§ WHAT IS NEEDED
Set down word for word each line from the start of the listing through the line that contains "Task: Click the 0 PSP balance button", both included.

§ MATERIAL TO PROCESS
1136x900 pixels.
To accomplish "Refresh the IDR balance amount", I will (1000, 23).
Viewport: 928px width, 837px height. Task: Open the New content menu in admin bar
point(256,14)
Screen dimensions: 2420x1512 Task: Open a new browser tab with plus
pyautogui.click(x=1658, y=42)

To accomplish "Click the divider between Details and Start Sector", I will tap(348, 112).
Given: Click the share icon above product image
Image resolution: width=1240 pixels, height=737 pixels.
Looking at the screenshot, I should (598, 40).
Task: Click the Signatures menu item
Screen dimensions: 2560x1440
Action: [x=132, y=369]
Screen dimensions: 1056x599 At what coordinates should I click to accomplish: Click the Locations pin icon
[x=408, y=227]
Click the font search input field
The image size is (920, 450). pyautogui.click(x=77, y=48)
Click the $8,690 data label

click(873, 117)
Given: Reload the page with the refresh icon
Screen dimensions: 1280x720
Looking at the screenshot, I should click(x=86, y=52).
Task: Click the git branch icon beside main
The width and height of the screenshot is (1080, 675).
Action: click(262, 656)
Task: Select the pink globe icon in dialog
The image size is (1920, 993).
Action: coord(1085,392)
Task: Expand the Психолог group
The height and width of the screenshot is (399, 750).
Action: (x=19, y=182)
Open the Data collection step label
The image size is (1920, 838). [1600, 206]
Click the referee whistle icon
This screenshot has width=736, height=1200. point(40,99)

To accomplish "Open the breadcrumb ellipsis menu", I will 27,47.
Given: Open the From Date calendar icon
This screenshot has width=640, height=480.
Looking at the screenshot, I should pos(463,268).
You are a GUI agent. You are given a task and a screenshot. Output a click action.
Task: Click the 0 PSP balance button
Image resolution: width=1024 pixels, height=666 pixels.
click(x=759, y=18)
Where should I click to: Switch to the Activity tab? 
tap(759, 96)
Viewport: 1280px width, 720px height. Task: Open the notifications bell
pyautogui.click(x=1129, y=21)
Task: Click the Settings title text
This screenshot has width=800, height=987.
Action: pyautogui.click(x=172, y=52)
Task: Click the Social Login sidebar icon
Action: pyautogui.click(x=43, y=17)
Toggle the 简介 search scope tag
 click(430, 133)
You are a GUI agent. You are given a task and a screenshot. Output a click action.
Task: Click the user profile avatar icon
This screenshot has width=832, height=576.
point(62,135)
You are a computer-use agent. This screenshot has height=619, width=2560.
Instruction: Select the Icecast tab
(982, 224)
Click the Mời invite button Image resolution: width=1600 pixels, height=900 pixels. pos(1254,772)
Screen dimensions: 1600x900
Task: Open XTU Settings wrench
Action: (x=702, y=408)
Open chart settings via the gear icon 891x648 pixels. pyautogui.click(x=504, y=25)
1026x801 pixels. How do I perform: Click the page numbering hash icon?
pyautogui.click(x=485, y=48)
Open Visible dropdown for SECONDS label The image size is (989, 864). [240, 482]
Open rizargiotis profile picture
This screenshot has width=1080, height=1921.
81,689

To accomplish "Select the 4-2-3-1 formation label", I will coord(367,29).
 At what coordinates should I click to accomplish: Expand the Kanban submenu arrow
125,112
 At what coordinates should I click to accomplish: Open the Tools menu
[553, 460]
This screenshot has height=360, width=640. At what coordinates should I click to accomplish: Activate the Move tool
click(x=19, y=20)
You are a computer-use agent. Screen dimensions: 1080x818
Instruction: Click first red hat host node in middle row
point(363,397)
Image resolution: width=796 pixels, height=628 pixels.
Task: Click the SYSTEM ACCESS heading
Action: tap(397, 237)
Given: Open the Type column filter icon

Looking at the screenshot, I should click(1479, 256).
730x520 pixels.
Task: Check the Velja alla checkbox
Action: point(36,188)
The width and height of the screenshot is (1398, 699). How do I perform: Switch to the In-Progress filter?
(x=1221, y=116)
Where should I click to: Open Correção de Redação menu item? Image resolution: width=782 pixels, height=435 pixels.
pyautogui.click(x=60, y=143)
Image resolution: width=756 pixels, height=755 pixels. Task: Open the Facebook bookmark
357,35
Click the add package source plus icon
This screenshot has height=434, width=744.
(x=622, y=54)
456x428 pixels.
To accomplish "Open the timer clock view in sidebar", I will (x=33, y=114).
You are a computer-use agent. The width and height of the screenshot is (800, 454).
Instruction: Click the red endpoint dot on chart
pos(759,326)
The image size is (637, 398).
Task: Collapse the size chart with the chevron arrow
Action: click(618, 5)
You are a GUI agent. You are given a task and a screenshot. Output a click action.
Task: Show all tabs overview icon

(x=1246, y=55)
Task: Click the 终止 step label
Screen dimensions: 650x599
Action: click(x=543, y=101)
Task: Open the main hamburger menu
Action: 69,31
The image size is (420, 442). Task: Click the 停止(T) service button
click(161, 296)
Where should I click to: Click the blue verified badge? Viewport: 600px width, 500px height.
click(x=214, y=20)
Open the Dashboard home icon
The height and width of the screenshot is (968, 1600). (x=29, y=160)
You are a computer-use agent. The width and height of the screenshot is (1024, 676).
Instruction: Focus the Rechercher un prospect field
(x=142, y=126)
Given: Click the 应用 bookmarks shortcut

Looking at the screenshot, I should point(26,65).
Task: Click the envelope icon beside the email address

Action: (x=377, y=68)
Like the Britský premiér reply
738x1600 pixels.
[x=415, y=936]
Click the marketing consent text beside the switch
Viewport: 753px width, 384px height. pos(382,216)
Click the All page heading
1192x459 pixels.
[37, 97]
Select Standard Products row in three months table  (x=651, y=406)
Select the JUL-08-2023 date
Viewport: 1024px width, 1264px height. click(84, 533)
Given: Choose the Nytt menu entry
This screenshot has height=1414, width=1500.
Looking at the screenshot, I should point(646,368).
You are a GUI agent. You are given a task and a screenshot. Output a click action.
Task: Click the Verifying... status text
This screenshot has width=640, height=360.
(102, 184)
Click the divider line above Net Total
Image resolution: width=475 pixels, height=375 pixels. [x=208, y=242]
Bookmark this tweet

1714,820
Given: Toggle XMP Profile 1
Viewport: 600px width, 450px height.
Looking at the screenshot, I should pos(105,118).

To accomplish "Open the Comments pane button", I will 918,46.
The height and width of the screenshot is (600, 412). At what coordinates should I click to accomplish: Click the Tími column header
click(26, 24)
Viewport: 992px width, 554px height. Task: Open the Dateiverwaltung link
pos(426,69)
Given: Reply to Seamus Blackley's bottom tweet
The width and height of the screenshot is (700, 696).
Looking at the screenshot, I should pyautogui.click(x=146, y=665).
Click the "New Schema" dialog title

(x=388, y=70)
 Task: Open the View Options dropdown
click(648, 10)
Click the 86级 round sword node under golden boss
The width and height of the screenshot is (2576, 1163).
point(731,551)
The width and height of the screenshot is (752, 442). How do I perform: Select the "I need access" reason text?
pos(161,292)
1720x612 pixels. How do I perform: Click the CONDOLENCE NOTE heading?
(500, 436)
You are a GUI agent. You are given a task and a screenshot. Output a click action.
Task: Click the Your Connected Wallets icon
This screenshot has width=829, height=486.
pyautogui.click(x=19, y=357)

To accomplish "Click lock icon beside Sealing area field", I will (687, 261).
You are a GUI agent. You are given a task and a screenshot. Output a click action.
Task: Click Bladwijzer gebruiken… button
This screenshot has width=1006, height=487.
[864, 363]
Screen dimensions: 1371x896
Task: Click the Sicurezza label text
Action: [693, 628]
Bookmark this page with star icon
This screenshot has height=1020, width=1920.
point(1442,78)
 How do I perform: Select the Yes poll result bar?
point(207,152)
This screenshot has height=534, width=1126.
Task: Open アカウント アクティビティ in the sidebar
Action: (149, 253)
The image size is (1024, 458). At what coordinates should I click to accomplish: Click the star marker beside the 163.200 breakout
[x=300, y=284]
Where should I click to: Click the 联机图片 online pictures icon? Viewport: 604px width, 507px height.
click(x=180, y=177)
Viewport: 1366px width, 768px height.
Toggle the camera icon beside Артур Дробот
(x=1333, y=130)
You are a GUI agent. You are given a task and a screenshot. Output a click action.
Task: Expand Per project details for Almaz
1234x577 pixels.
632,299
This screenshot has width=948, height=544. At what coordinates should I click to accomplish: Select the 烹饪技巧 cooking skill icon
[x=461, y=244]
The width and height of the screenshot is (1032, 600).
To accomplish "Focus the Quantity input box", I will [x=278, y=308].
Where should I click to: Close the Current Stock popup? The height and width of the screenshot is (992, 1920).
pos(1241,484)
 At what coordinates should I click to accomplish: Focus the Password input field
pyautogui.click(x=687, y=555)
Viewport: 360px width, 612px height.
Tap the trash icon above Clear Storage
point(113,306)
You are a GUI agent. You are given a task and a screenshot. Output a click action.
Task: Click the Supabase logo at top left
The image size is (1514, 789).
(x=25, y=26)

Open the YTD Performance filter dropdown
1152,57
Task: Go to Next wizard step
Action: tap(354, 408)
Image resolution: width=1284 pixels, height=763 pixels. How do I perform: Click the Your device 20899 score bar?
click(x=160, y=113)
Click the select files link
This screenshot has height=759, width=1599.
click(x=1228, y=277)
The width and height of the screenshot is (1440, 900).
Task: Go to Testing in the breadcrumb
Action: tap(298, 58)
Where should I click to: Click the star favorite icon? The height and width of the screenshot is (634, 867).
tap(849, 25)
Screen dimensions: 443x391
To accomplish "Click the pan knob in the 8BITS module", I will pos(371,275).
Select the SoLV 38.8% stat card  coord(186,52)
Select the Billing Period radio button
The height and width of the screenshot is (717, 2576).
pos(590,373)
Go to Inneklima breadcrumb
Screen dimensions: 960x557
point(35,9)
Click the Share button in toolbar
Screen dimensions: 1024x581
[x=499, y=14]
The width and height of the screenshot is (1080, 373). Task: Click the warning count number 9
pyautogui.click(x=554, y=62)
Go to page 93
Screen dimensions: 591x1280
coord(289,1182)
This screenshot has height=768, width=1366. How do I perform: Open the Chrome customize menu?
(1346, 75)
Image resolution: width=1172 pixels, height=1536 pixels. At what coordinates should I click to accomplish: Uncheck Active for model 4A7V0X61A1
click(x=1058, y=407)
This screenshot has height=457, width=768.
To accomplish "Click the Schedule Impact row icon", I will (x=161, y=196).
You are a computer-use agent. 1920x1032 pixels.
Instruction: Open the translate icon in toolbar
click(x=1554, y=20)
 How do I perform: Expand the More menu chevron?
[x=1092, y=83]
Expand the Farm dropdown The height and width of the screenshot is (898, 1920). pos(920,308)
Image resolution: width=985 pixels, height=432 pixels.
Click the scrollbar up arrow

§ TASK RESULT
1136x900 pixels.
To accomplish "Refresh the IDR balance amount", I will (1000, 23).
Viewport: 928px width, 837px height. Task: Open the New content menu in admin bar
point(256,14)
Screen dimensions: 2420x1512 Task: Open a new browser tab with plus
pyautogui.click(x=1658, y=42)

To accomplish "Click the divider between Details and Start Sector", I will tap(348, 112).
Given: Click the share icon above product image
Image resolution: width=1240 pixels, height=737 pixels.
Looking at the screenshot, I should (598, 40).
Task: Click the Signatures menu item
Screen dimensions: 2560x1440
Action: [x=132, y=369]
Screen dimensions: 1056x599 At what coordinates should I click to accomplish: Click the Locations pin icon
[x=408, y=227]
Click the font search input field
The image size is (920, 450). pyautogui.click(x=77, y=48)
Click the $8,690 data label

click(873, 117)
Given: Reload the page with the refresh icon
Screen dimensions: 1280x720
Looking at the screenshot, I should click(x=86, y=52).
Task: Click the git branch icon beside main
The width and height of the screenshot is (1080, 675).
Action: click(262, 656)
Task: Select the pink globe icon in dialog
The image size is (1920, 993).
Action: coord(1085,392)
Task: Expand the Психолог group
The height and width of the screenshot is (399, 750).
Action: (x=19, y=182)
Open the Data collection step label
The image size is (1920, 838). [1600, 206]
Click the referee whistle icon
This screenshot has width=736, height=1200. point(40,99)

To accomplish "Open the breadcrumb ellipsis menu", I will 27,47.
Given: Open the From Date calendar icon
This screenshot has width=640, height=480.
Looking at the screenshot, I should pos(463,268).
You are a GUI agent. You are given a task and a screenshot. Output a click action.
Task: Click the 0 PSP balance button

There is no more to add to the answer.